Claire Roy and Adélie Collard from France
rerum architectes is an architectural firm founded in 2020 by Claire ROY and Adélie COLLARD in Paris, France.
The two architects graduated from the National School of Architecture in Lyon, where they met during their studies and begun a common reflection through their end of studies project, “de rerum natura” – a geographical-architectural approach to the anthropization of the larger Geneva area. They continued their research parallel to their respective agency activities until the creation of the firm.
In its practice, the firm works on defining a “climate culture” by designing a contemporary contextual architecture in its sensitive, contingent, constructive, and theoretical dimensions.
By defending a mesological and geographical approach to architecture, the agency’s projects take their cultural, social, and natural environment as their starting point in the production of an “acclimatized” architecture.
As we both worked in Parisian architectural agencies, we have often worked on equipment programs located in urban areas. Most often cultural, educational, or administrative, these projects can range from micro-scale (retail, design) to large-scale operations (school, stadium, gymnasium, conservatory, town hall, etc.). Within rerum, these types of projects remain our main interest, as they are decisive in the social and urban offering of tomorrow. We also tackle the subject of urban renewal through the construction of housing and, in particular, buildings with wooden structures.
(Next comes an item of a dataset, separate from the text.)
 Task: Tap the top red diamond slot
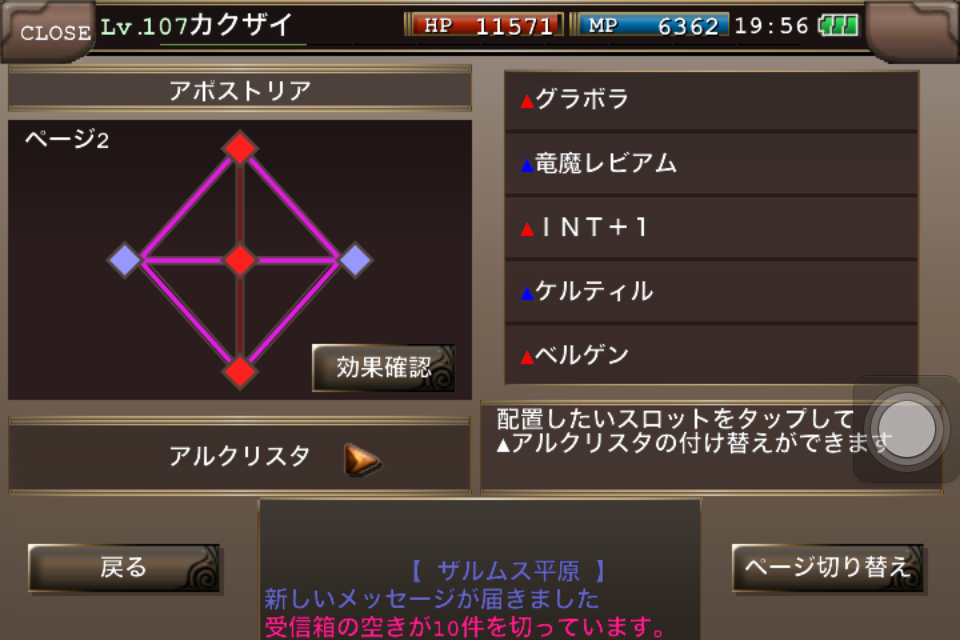tap(239, 148)
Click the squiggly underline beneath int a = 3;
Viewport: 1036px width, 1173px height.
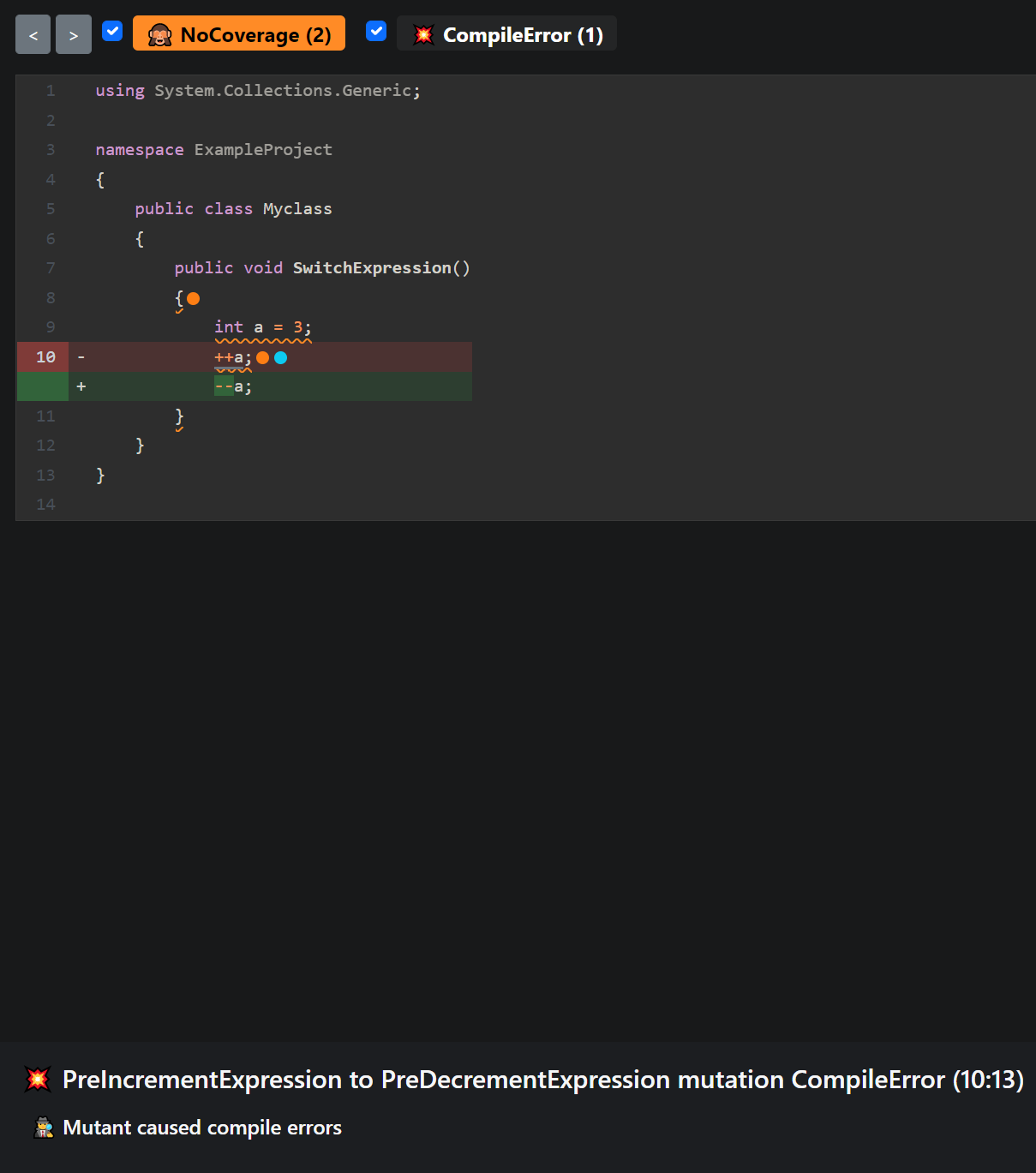(x=263, y=341)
Architecture has the special feature of being a gateway between many disciplinary fields. Designing a building is becoming a part of a territory, questioning uses and resolving technical issues, adapting to a climate, understanding political background. This transversality makes it a discipline of great richness and adaptability. Architecture, through the ambition of a city suitable for as many people as possible, also carries the valuable idea of democracy and general interest. Architectural thinking, by its capacity to create links between various subjects, is salvific in our era where positive prospects seem tenuous. Architects open paths and escape routes to allow us to imagine the future of humanity.
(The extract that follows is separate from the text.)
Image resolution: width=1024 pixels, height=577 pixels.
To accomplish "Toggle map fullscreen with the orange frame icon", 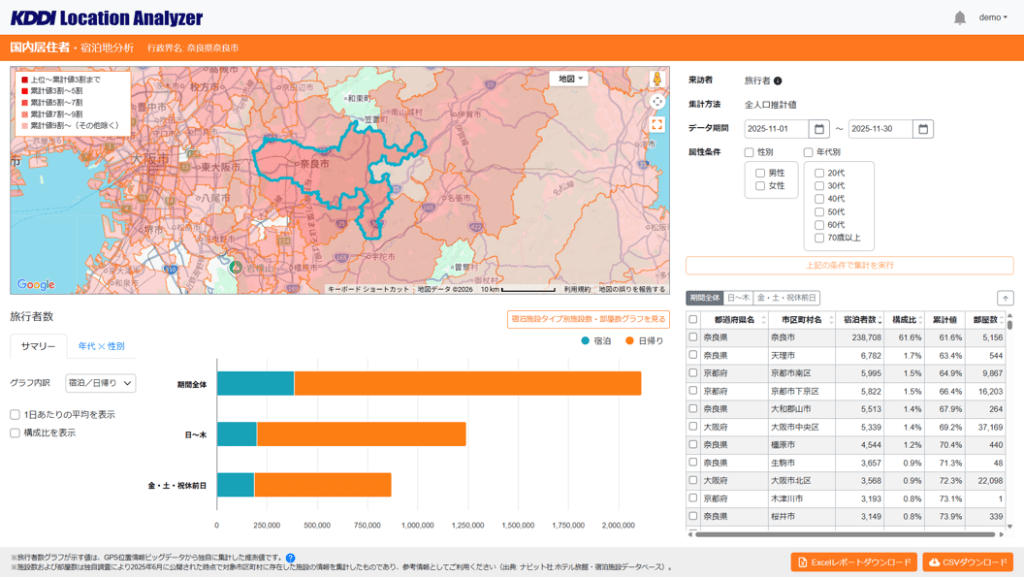I will pyautogui.click(x=657, y=125).
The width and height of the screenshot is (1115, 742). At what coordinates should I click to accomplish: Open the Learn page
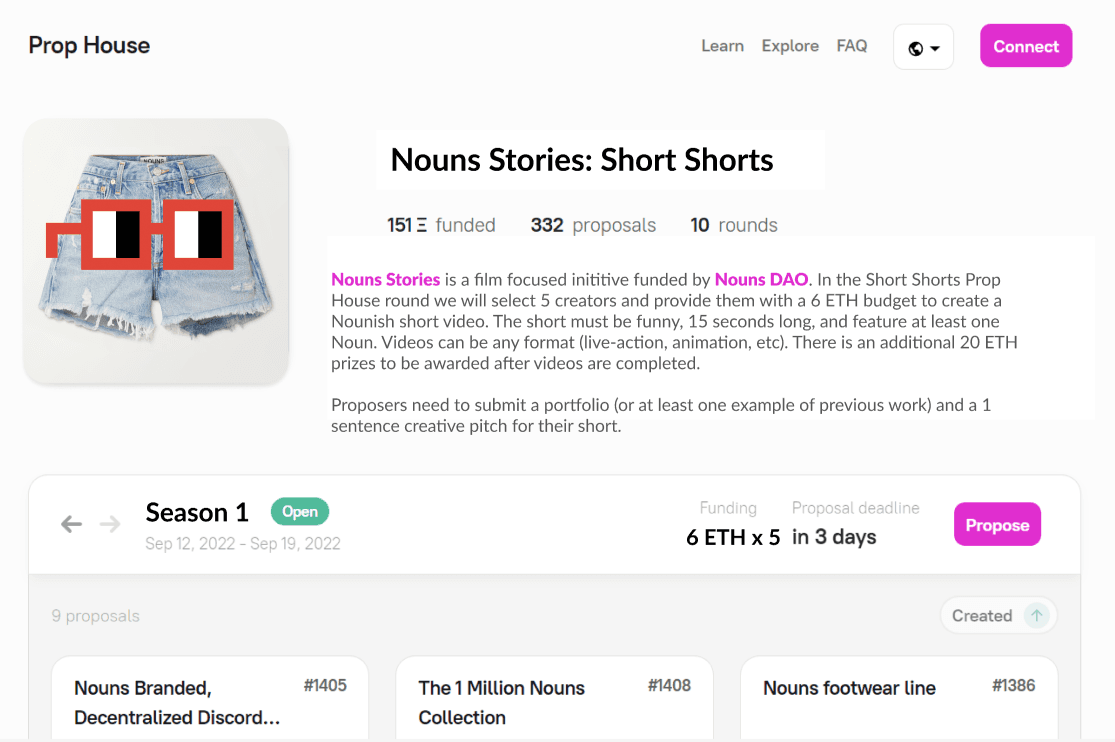(x=722, y=46)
Our work within the agency also flourishes in a theoretical and prospective reflection of architecture and the project process. Participation in competitions offers a privileged time to refocus and provoke reflection on subjects that interest us through conceptual and immediate responses. We integrate this time into an internal research process, more global and transversal than the usual pragmatic practice of an agency.
In our opinion, participating in competitions brings three real benefits. The first is teamwork with identified and chosen individuals, whom you might not have the opportunity to work with in a professional or student environment.
The second is, of course, the exercise of creativity, more unbridled and prospective than in any other setting. It also allows you to refine and work on your intellectual and architectural posture.
Finally, the competition makes it possible to test the communication and rendering tools to generate your own visual language.